Celine Dion Can Only Be Herself
The New York Times
The singer’s over-the-top sincerity and expressiveness were once seen as irredeemably uncool. In the new documentary “I Am: Celine Dion,” they have become her superpowers.
“I always envy people who smoke and drink and party and don’t sleep,” Celine Dion tells her physical therapist with an exaggerated sigh, midway through the new documentary “I Am: Celine Dion.” “Me, I have water and I sleep 12 hours.”
This monastic constraint has long been a core part of the Celine Dion legend. A professional singer since 12, she spent decades meticulously caring for her voice as though it were an endangered hothouse flower, committing to long stretches of vocal rest, complicated warm-up rituals and a lifestyle of exacting discipline — all so she could leap octaves and belt soaring notes with gobsmacking precision.
In a cruel twist of fate, though, even the ceaseless care Dion devoted to her voice could not preserve it. In 2022, she revealed in an emotional Instagram post that she has stiff person syndrome, a rare and incurable neurological disorder that causes painful muscle spasms and affects roughly one in a million people. After watching “I Am: Celine Dion,” a remarkably candid portrait directed by Irene Taylor on Amazon Prime Video, it is difficult to imagine a disease that would be more personally devastating to Dion, whose entire career has been one long exercise in control, sacrificing all for the ecstatic release of live performance.
Since her emergence as a Québécois child star with a precociously huge voice, something about Dion’s essential nature has remained constant, impervious to both changing trends and scathing critique. Whether power ballads were in fashion or not — and by and large, they were not — she sang them with the conviction of someone who’d never even heard the word “restraint.” “At her best,” wrote Elisabeth Vincentelli in a Times review of Dion’s most recent New York performance in February 2020, “Dion projects a sense of bigness — besides fairly simple graphics, the background videos in her show often showed cosmic images, as if they were the only thing measuring up on the Dion scale.” This bombastic approach gained her a worldwide fan base and a requisite backlash that she may have finally outpaced.
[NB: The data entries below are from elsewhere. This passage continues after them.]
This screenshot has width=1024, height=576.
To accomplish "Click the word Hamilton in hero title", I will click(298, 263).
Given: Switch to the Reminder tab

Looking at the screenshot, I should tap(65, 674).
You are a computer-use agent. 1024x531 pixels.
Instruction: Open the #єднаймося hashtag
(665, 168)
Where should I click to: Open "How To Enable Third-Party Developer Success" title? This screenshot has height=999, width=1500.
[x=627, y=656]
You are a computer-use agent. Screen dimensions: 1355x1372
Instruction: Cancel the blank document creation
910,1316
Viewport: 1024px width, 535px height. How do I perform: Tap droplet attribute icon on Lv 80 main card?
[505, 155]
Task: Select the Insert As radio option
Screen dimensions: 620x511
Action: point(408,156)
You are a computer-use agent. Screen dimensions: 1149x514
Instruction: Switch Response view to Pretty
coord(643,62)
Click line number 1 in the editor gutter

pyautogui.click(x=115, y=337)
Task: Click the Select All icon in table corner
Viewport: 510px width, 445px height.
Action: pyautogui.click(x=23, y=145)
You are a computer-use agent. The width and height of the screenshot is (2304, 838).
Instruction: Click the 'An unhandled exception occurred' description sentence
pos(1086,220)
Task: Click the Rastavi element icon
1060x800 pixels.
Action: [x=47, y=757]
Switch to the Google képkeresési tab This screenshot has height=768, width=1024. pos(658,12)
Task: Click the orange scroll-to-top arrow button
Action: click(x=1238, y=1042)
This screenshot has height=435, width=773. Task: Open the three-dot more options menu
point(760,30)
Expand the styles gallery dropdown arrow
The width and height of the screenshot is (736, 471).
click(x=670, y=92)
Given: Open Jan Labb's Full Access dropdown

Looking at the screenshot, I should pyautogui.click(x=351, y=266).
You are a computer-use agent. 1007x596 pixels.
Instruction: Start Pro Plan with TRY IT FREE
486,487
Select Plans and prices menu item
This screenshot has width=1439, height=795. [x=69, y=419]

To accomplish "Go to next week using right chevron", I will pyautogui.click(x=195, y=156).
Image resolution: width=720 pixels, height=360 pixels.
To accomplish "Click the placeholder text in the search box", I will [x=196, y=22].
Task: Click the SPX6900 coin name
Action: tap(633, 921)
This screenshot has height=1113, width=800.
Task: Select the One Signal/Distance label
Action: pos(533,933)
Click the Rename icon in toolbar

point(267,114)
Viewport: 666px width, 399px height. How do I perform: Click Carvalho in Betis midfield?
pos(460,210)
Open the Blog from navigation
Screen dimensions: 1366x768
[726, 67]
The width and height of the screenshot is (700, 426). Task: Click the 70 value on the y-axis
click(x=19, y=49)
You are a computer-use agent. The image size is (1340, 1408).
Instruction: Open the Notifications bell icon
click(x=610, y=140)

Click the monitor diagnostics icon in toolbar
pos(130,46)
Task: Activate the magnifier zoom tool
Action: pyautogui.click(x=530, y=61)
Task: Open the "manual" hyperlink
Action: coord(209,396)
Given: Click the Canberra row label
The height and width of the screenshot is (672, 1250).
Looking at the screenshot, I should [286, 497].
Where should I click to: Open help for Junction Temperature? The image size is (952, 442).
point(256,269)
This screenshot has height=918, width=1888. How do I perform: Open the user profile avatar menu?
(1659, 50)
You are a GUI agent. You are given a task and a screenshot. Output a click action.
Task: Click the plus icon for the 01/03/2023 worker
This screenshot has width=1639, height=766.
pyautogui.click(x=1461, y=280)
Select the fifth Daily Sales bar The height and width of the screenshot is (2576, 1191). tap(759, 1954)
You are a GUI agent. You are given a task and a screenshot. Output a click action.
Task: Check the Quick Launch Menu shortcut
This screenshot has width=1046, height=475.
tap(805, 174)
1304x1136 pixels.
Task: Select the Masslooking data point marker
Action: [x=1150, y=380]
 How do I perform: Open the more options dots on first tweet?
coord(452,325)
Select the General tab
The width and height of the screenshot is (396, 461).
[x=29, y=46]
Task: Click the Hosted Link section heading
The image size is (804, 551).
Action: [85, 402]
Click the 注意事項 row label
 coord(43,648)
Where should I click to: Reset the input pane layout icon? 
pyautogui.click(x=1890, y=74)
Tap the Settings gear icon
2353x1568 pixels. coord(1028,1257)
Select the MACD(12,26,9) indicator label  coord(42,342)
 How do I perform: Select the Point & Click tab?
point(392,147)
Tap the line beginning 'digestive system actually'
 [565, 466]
In 2007, the music critic Carl Wilson used Dion’s 1999 blockbuster album “Let’s Talk About Love” as the inspiration for an insightful, ultimately sympathetic book-length examination of musical taste, the assumption being that (at least 17 years ago) Dion’s name was a symbol for all things gauche, sincere and uncool. (The book’s subtitle? “A Journey to the End of Taste.”) “Schmaltz rots faster than other ingredients in the musical pantry,” Wilson wrote, “which may be why we doubt the possibility of a Celine Dion revival in 2027.”